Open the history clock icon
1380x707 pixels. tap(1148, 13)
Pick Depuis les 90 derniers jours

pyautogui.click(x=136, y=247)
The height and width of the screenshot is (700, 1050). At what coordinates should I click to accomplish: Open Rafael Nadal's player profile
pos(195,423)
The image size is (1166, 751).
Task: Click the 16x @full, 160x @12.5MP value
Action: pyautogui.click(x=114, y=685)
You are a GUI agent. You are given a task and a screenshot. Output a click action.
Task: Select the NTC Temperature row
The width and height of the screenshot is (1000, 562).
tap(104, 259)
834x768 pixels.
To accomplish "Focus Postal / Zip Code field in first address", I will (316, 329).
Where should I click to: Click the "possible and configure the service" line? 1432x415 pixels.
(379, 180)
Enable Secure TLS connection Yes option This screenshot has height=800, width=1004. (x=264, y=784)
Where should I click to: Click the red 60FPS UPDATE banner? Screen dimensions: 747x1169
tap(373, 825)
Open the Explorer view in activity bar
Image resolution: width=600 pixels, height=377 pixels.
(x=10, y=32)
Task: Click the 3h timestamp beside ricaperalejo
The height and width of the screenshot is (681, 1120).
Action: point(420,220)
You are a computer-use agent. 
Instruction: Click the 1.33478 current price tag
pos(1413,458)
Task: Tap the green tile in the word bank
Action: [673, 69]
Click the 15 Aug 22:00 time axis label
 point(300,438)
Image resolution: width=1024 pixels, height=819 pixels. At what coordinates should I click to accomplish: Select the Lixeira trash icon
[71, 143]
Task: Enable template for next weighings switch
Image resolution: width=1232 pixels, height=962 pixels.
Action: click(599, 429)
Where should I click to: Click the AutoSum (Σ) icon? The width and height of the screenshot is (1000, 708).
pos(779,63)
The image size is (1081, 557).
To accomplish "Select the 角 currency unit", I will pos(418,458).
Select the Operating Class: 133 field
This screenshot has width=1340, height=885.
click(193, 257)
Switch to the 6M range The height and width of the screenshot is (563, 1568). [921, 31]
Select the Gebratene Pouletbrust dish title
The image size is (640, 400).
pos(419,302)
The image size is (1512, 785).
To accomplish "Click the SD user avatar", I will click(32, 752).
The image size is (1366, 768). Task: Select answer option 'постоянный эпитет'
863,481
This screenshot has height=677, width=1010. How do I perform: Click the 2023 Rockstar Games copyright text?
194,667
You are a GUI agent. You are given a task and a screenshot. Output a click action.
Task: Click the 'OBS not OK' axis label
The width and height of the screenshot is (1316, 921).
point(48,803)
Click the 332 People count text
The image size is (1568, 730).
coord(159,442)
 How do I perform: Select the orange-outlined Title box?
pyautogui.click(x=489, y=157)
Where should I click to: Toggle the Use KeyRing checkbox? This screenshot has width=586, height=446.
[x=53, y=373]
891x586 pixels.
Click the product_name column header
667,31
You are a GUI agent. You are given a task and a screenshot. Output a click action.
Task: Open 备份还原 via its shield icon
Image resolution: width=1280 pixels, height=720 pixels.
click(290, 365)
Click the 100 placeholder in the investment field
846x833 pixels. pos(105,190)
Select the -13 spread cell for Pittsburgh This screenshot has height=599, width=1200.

══════

PROMPT »
Rewrite all the rows above, putting "Where do I click to" wherever "Where should I click to" appears and changing nothing else.

RESPONSE TO THE EXERCISE »
Open the history clock icon
1380x707 pixels. tap(1148, 13)
Pick Depuis les 90 derniers jours

pyautogui.click(x=136, y=247)
The height and width of the screenshot is (700, 1050). At what coordinates should I click to accomplish: Open Rafael Nadal's player profile
pos(195,423)
The image size is (1166, 751).
Task: Click the 16x @full, 160x @12.5MP value
Action: pyautogui.click(x=114, y=685)
You are a GUI agent. You are given a task and a screenshot. Output a click action.
Task: Select the NTC Temperature row
The width and height of the screenshot is (1000, 562).
tap(104, 259)
834x768 pixels.
To accomplish "Focus Postal / Zip Code field in first address", I will (316, 329).
Where do I click to: Click the "possible and configure the service" line? 1432x415 pixels.
(379, 180)
Enable Secure TLS connection Yes option This screenshot has height=800, width=1004. (x=264, y=784)
Where do I click to: Click the red 60FPS UPDATE banner? Screen dimensions: 747x1169
tap(373, 825)
Open the Explorer view in activity bar
Image resolution: width=600 pixels, height=377 pixels.
(x=10, y=32)
Task: Click the 3h timestamp beside ricaperalejo
The height and width of the screenshot is (681, 1120).
Action: point(420,220)
You are a computer-use agent. 
Instruction: Click the 1.33478 current price tag
pos(1413,458)
Task: Tap the green tile in the word bank
Action: [673, 69]
Click the 15 Aug 22:00 time axis label
 point(300,438)
Image resolution: width=1024 pixels, height=819 pixels. At what coordinates should I click to accomplish: Select the Lixeira trash icon
[71, 143]
Task: Enable template for next weighings switch
Image resolution: width=1232 pixels, height=962 pixels.
Action: click(599, 429)
Where do I click to: Click the AutoSum (Σ) icon? The width and height of the screenshot is (1000, 708).
pos(779,63)
The image size is (1081, 557).
To accomplish "Select the 角 currency unit", I will pos(418,458).
Select the Operating Class: 133 field
This screenshot has width=1340, height=885.
click(193, 257)
Switch to the 6M range The height and width of the screenshot is (563, 1568). [921, 31]
Select the Gebratene Pouletbrust dish title
The image size is (640, 400).
pos(419,302)
The image size is (1512, 785).
To accomplish "Click the SD user avatar", I will click(32, 752).
The image size is (1366, 768). Task: Select answer option 'постоянный эпитет'
863,481
This screenshot has height=677, width=1010. How do I perform: Click the 2023 Rockstar Games copyright text?
194,667
You are a GUI agent. You are given a task and a screenshot. Output a click action.
Task: Click the 'OBS not OK' axis label
The width and height of the screenshot is (1316, 921).
point(48,803)
Click the 332 People count text
The image size is (1568, 730).
coord(159,442)
 How do I perform: Select the orange-outlined Title box?
pyautogui.click(x=489, y=157)
Where do I click to: Toggle the Use KeyRing checkbox? This screenshot has width=586, height=446.
[x=53, y=373]
891x586 pixels.
Click the product_name column header
667,31
You are a GUI agent. You are given a task and a screenshot. Output a click action.
Task: Open 备份还原 via its shield icon
Image resolution: width=1280 pixels, height=720 pixels.
click(290, 365)
Click the 100 placeholder in the investment field
846x833 pixels. pos(105,190)
Select the -13 spread cell for Pittsburgh This screenshot has height=599, width=1200.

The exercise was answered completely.